Exercise goal: Please give the data again in full, exactly as it reads.

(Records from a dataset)
-- Opening Marker --

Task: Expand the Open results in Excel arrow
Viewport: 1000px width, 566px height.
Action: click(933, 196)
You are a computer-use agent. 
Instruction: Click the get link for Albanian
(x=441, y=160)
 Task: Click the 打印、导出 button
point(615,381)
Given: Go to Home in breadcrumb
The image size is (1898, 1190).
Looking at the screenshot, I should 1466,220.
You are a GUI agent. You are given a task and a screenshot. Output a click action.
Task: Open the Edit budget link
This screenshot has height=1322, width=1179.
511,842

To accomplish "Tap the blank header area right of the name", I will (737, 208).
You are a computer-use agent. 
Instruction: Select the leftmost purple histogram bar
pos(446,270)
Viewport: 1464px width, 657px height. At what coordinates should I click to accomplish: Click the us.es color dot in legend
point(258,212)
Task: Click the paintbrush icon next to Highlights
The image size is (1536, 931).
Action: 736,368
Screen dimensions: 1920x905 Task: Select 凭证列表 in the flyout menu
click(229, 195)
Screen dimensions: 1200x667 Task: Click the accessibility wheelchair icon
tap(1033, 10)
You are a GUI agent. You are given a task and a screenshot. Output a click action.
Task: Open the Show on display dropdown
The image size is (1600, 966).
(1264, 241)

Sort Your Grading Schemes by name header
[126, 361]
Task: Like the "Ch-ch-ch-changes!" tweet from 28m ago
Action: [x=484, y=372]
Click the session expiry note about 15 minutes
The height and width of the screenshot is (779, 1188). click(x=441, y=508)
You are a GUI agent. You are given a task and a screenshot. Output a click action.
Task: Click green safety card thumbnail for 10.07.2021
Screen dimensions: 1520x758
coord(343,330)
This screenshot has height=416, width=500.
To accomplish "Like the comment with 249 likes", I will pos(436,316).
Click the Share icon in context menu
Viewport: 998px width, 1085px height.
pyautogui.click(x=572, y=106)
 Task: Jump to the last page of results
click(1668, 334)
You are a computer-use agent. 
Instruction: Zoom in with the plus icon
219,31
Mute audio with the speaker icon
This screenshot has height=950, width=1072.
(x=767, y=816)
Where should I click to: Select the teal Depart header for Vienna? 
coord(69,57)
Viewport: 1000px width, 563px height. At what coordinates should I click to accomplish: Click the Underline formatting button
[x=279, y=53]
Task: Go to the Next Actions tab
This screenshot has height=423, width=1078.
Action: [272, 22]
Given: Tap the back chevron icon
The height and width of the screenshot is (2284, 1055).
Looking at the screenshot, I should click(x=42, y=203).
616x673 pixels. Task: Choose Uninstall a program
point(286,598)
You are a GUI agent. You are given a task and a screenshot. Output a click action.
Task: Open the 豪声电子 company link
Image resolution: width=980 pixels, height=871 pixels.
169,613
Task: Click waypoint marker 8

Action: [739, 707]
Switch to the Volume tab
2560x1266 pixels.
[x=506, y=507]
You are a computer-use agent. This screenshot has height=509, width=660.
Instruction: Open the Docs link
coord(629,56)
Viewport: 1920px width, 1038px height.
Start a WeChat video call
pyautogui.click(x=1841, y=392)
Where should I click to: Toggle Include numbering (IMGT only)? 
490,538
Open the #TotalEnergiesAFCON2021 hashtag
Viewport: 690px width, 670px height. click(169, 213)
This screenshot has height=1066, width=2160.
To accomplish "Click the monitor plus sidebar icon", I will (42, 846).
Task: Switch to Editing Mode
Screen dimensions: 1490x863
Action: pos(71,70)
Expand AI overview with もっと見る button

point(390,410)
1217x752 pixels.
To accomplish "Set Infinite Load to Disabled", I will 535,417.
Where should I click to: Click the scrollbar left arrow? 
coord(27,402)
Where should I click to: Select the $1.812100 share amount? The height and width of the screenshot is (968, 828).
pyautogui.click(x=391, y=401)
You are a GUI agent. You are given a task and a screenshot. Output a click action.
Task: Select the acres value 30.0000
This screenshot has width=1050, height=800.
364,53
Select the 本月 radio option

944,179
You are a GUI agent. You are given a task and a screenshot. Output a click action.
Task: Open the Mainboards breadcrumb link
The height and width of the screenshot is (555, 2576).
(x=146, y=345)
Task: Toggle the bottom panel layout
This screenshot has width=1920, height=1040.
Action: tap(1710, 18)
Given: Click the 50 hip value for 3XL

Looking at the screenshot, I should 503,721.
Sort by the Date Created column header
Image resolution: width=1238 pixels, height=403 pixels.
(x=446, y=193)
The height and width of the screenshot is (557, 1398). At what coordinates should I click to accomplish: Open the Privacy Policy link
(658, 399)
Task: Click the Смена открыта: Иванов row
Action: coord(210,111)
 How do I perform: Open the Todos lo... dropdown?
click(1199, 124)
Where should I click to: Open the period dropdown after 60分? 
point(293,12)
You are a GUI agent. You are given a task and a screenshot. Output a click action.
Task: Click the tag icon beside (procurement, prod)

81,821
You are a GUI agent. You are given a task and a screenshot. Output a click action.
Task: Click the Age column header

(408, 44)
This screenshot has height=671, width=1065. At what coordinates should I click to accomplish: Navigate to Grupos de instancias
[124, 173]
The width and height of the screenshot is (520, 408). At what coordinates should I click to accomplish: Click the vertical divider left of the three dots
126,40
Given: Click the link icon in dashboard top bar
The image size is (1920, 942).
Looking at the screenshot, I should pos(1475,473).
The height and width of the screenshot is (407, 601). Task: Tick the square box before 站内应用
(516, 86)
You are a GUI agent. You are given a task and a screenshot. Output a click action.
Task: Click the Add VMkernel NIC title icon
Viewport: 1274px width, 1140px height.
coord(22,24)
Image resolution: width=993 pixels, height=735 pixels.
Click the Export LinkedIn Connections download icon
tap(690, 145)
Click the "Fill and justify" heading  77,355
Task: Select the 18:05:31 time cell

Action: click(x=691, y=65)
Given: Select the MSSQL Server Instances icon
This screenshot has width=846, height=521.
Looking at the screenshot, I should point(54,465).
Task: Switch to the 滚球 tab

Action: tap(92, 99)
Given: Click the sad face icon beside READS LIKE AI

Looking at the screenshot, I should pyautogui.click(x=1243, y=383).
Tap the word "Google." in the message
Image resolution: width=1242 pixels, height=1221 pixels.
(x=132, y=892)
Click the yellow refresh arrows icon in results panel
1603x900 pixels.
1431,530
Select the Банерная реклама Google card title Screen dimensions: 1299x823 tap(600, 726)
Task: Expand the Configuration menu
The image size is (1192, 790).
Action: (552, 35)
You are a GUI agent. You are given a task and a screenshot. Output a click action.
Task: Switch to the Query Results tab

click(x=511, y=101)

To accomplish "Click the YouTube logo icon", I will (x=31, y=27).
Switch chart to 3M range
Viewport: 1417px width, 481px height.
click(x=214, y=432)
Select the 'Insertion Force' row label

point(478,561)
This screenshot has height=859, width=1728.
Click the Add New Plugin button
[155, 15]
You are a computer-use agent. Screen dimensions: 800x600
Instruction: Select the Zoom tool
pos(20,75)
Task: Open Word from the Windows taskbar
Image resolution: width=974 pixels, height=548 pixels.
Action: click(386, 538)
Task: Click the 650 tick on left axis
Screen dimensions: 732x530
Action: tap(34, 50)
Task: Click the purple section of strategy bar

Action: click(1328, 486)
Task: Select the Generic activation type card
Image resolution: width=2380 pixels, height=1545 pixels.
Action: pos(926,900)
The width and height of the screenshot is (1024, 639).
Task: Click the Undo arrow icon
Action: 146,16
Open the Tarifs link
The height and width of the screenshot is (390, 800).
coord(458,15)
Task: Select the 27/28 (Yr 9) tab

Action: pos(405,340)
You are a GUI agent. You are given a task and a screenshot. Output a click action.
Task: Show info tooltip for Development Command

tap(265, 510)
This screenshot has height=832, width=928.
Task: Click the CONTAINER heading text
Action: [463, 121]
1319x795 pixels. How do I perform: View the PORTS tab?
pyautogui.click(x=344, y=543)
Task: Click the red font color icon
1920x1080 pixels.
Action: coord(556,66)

-- Closing Marker --

Expected answer:
Task: Expand the Open results in Excel arrow
Viewport: 1000px width, 566px height.
Action: click(933, 196)
You are a computer-use agent. 
Instruction: Click the get link for Albanian
(x=441, y=160)
 Task: Click the 打印、导出 button
point(615,381)
Given: Go to Home in breadcrumb
The image size is (1898, 1190).
Looking at the screenshot, I should 1466,220.
You are a GUI agent. You are given a task and a screenshot. Output a click action.
Task: Open the Edit budget link
This screenshot has height=1322, width=1179.
511,842

To accomplish "Tap the blank header area right of the name", I will (737, 208).
You are a computer-use agent. 
Instruction: Select the leftmost purple histogram bar
pos(446,270)
Viewport: 1464px width, 657px height. At what coordinates should I click to accomplish: Click the us.es color dot in legend
point(258,212)
Task: Click the paintbrush icon next to Highlights
The image size is (1536, 931).
Action: 736,368
Screen dimensions: 1920x905 Task: Select 凭证列表 in the flyout menu
click(229, 195)
Screen dimensions: 1200x667 Task: Click the accessibility wheelchair icon
tap(1033, 10)
You are a GUI agent. You are given a task and a screenshot. Output a click action.
Task: Open the Show on display dropdown
The image size is (1600, 966).
(1264, 241)

Sort Your Grading Schemes by name header
[126, 361]
Task: Like the "Ch-ch-ch-changes!" tweet from 28m ago
Action: [x=484, y=372]
Click the session expiry note about 15 minutes
The height and width of the screenshot is (779, 1188). click(x=441, y=508)
You are a GUI agent. You are given a task and a screenshot. Output a click action.
Task: Click green safety card thumbnail for 10.07.2021
Screen dimensions: 1520x758
coord(343,330)
This screenshot has height=416, width=500.
To accomplish "Like the comment with 249 likes", I will pos(436,316).
Click the Share icon in context menu
Viewport: 998px width, 1085px height.
pyautogui.click(x=572, y=106)
 Task: Jump to the last page of results
click(1668, 334)
You are a computer-use agent. 
Instruction: Zoom in with the plus icon
219,31
Mute audio with the speaker icon
This screenshot has height=950, width=1072.
(x=767, y=816)
Where should I click to: Select the teal Depart header for Vienna? 
coord(69,57)
Viewport: 1000px width, 563px height. At what coordinates should I click to accomplish: Click the Underline formatting button
[x=279, y=53]
Task: Go to the Next Actions tab
This screenshot has height=423, width=1078.
Action: [272, 22]
Given: Tap the back chevron icon
The height and width of the screenshot is (2284, 1055).
Looking at the screenshot, I should click(x=42, y=203).
616x673 pixels. Task: Choose Uninstall a program
point(286,598)
You are a GUI agent. You are given a task and a screenshot. Output a click action.
Task: Open the 豪声电子 company link
Image resolution: width=980 pixels, height=871 pixels.
169,613
Task: Click waypoint marker 8

Action: [739, 707]
Switch to the Volume tab
2560x1266 pixels.
[x=506, y=507]
You are a computer-use agent. This screenshot has height=509, width=660.
Instruction: Open the Docs link
coord(629,56)
Viewport: 1920px width, 1038px height.
Start a WeChat video call
pyautogui.click(x=1841, y=392)
Where should I click to: Toggle Include numbering (IMGT only)? 
490,538
Open the #TotalEnergiesAFCON2021 hashtag
Viewport: 690px width, 670px height. click(169, 213)
This screenshot has height=1066, width=2160.
To accomplish "Click the monitor plus sidebar icon", I will (42, 846).
Task: Switch to Editing Mode
Screen dimensions: 1490x863
Action: pos(71,70)
Expand AI overview with もっと見る button

point(390,410)
1217x752 pixels.
To accomplish "Set Infinite Load to Disabled", I will 535,417.
Where should I click to: Click the scrollbar left arrow? 
coord(27,402)
Where should I click to: Select the $1.812100 share amount? The height and width of the screenshot is (968, 828).
pyautogui.click(x=391, y=401)
You are a GUI agent. You are given a task and a screenshot. Output a click action.
Task: Select the acres value 30.0000
This screenshot has width=1050, height=800.
364,53
Select the 本月 radio option

944,179
You are a GUI agent. You are given a task and a screenshot. Output a click action.
Task: Open the Mainboards breadcrumb link
The height and width of the screenshot is (555, 2576).
(x=146, y=345)
Task: Toggle the bottom panel layout
This screenshot has width=1920, height=1040.
Action: tap(1710, 18)
Given: Click the 50 hip value for 3XL

Looking at the screenshot, I should 503,721.
Sort by the Date Created column header
Image resolution: width=1238 pixels, height=403 pixels.
(x=446, y=193)
The height and width of the screenshot is (557, 1398). At what coordinates should I click to accomplish: Open the Privacy Policy link
(658, 399)
Task: Click the Смена открыта: Иванов row
Action: coord(210,111)
 How do I perform: Open the Todos lo... dropdown?
click(1199, 124)
Where should I click to: Open the period dropdown after 60分? 
point(293,12)
You are a GUI agent. You are given a task and a screenshot. Output a click action.
Task: Click the tag icon beside (procurement, prod)

81,821
You are a GUI agent. You are given a task and a screenshot. Output a click action.
Task: Click the Age column header

(408, 44)
This screenshot has height=671, width=1065. At what coordinates should I click to accomplish: Navigate to Grupos de instancias
[124, 173]
The width and height of the screenshot is (520, 408). At what coordinates should I click to accomplish: Click the vertical divider left of the three dots
126,40
Given: Click the link icon in dashboard top bar
The image size is (1920, 942).
Looking at the screenshot, I should pos(1475,473).
The height and width of the screenshot is (407, 601). Task: Tick the square box before 站内应用
(516, 86)
You are a GUI agent. You are given a task and a screenshot. Output a click action.
Task: Click the Add VMkernel NIC title icon
Viewport: 1274px width, 1140px height.
coord(22,24)
Image resolution: width=993 pixels, height=735 pixels.
Click the Export LinkedIn Connections download icon
tap(690, 145)
Click the "Fill and justify" heading  77,355
Task: Select the 18:05:31 time cell

Action: click(x=691, y=65)
Given: Select the MSSQL Server Instances icon
This screenshot has width=846, height=521.
Looking at the screenshot, I should point(54,465).
Task: Switch to the 滚球 tab

Action: tap(92, 99)
Given: Click the sad face icon beside READS LIKE AI

Looking at the screenshot, I should pyautogui.click(x=1243, y=383).
Tap the word "Google." in the message
Image resolution: width=1242 pixels, height=1221 pixels.
(x=132, y=892)
Click the yellow refresh arrows icon in results panel
1603x900 pixels.
1431,530
Select the Банерная реклама Google card title Screen dimensions: 1299x823 tap(600, 726)
Task: Expand the Configuration menu
The image size is (1192, 790).
Action: (552, 35)
You are a GUI agent. You are given a task and a screenshot. Output a click action.
Task: Switch to the Query Results tab

click(x=511, y=101)

To accomplish "Click the YouTube logo icon", I will (x=31, y=27).
Switch chart to 3M range
Viewport: 1417px width, 481px height.
click(x=214, y=432)
Select the 'Insertion Force' row label

point(478,561)
This screenshot has height=859, width=1728.
Click the Add New Plugin button
[155, 15]
You are a computer-use agent. Screen dimensions: 800x600
Instruction: Select the Zoom tool
pos(20,75)
Task: Open Word from the Windows taskbar
Image resolution: width=974 pixels, height=548 pixels.
Action: click(386, 538)
Task: Click the 650 tick on left axis
Screen dimensions: 732x530
Action: tap(34, 50)
Task: Click the purple section of strategy bar

Action: click(1328, 486)
Task: Select the Generic activation type card
Image resolution: width=2380 pixels, height=1545 pixels.
Action: pos(926,900)
The width and height of the screenshot is (1024, 639).
Task: Click the Undo arrow icon
Action: 146,16
Open the Tarifs link
The height and width of the screenshot is (390, 800).
coord(458,15)
Task: Select the 27/28 (Yr 9) tab

Action: pos(405,340)
You are a GUI agent. You are given a task and a screenshot. Output a click action.
Task: Show info tooltip for Development Command

tap(265, 510)
This screenshot has height=832, width=928.
Task: Click the CONTAINER heading text
Action: [463, 121]
1319x795 pixels. How do I perform: View the PORTS tab?
pyautogui.click(x=344, y=543)
Task: Click the red font color icon
1920x1080 pixels.
Action: coord(556,66)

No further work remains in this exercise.